The .js files typically remain unchanged during ISR since they contain the code logic which doesn't change. The .nft.json files also remain unchanged as the dependency structure doesn't change during revalidation.
### Impact on cdk-nextjs
We omit storing .js and .nft.json files in EFS because they're static and don't change. The .js and .nft.json files live in the compute image and are run when `node index.js` runs. They'd be duplicative in EFS. Similarly the .rsc, .html .body, and .meta files are duplicative in the compute image.
## Debugging Containers
If you want to debug the cdk-nextjs builder image and you've run `cdk deploy` locally, then you can run `docker run -it cdk-nextjs/builder:<HASH> /bin/sh` replacing `<HASH>`. You can find out what this is by looking at the logs after you run `cdk deploy`. Note, the builder image is not uploaded to ECR. The built Next.js app inside this container is copied from by the runtime image and assets deployment image.

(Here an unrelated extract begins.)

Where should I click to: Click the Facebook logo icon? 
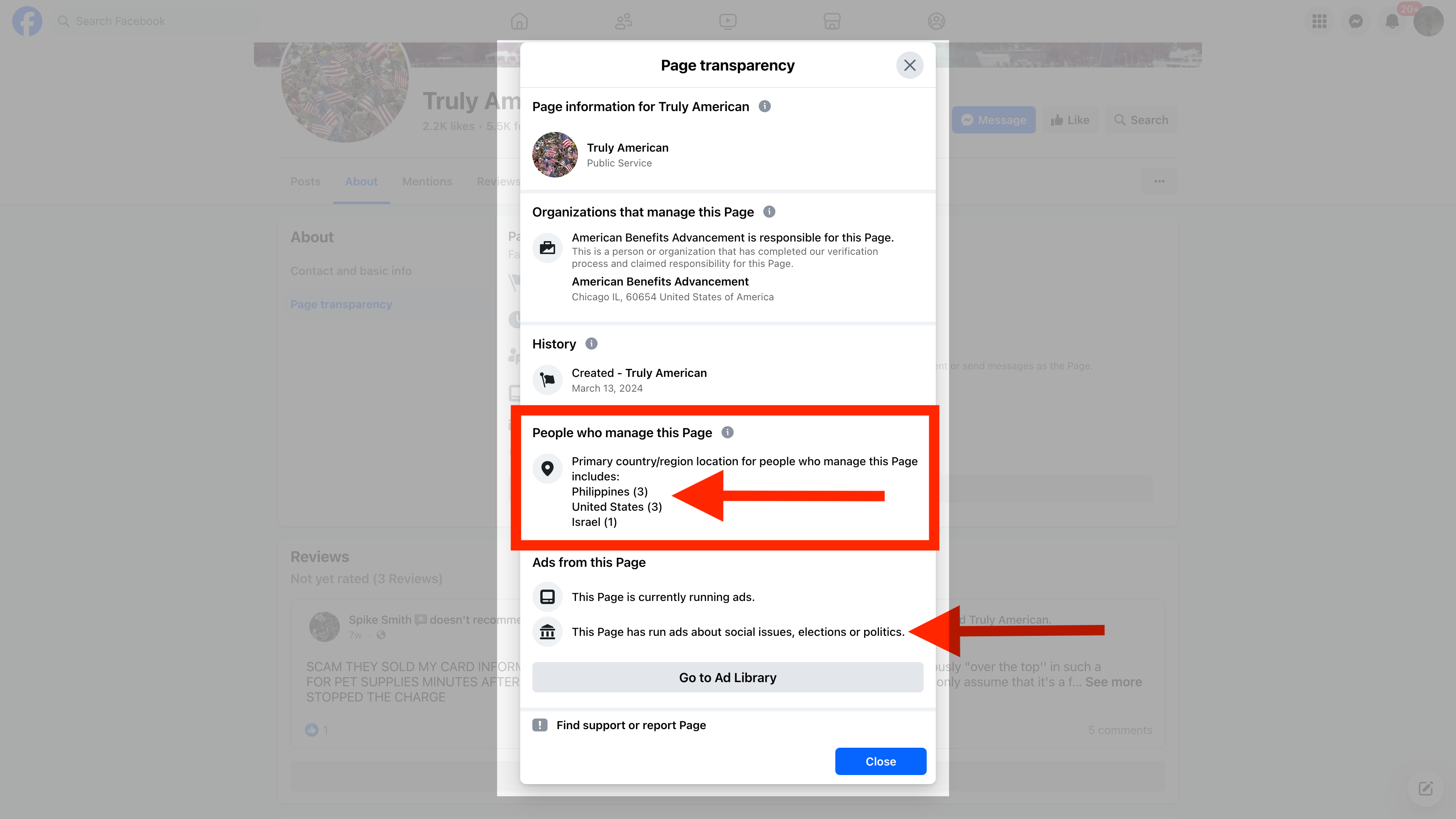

If you want to debug the assets deployment image you need to run something like: `docker run -it --entrypoint /bin/bash <AWS_ACCOUNT>.dkr.ecr.<AWS_REGION>.amazonaws.com/cdk-hnb659fds-container-assets-<AWS_ACCOUNT>-<AWS_REGION>:<HASH>`. `--entrypoint` is required because the base image is `public.ecr.aws/lambda/nodejs:22`.

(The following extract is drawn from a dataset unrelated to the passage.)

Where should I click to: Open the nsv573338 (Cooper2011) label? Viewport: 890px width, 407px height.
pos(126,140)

### Authenticating to ECR For Non-Local Built Containers
Sometimes you'll want to run the containers built by cdk-nextjs that were not built locally. You'll run command like: `docker run -it <AWS_ACCOUNT>.dkr.ecr.<AWS_REGION>.amazonaws.com/cdk-hnb659fds-container-assets-<AWS_ACCOUNT>-<AWS_REGION>:<HASH> /bin/sh`. In order to authenticate, you'll need to update your `~/.docker/config.json`. Assuming you're using macOS and [Rancher Desktop](https://rancherdesktop.io/) which by default includes the [amazon-ecr-credential-helper](https://github.com/awslabs/amazon-ecr-credential-helper). Here is example below:
```json
{
"auths": {
"<AWS_ACCOUNT>.dkr.ecr.<AWS_REGION>.amazonaws.com": {}
},
"credsStore": "osxkeychain",
"credHelpers": {
"<AWS_ACCOUNT>.dkr.ecr.<AWS_REGION>.amazonaws.com": "ecr-login"
},
"currentContext": "rancher-desktop"
}
```
NOTE, you'll need to remove `credsHelpers` when you want to use `cdk deploy` again because CDK is not compatible with `amazon-ecr-credential-helper`. I recommend just renaming to `_credsHelpers` so you can quickly use it again if needed.
## builder.Dockerfile
It's recommended by Docker [here](https://docs.docker.com/reference/dockerfile/#env) to limit scope of env vars. So for builder.Dockerfile injection, we don't do `ENV {{INJECT_CDK_NEXTJS_BUILD_ENV_VARS}}`, rather we do `RUN {{INJECT_CDK_NEXTJS_BUILD_ENV_VARS}} next build`.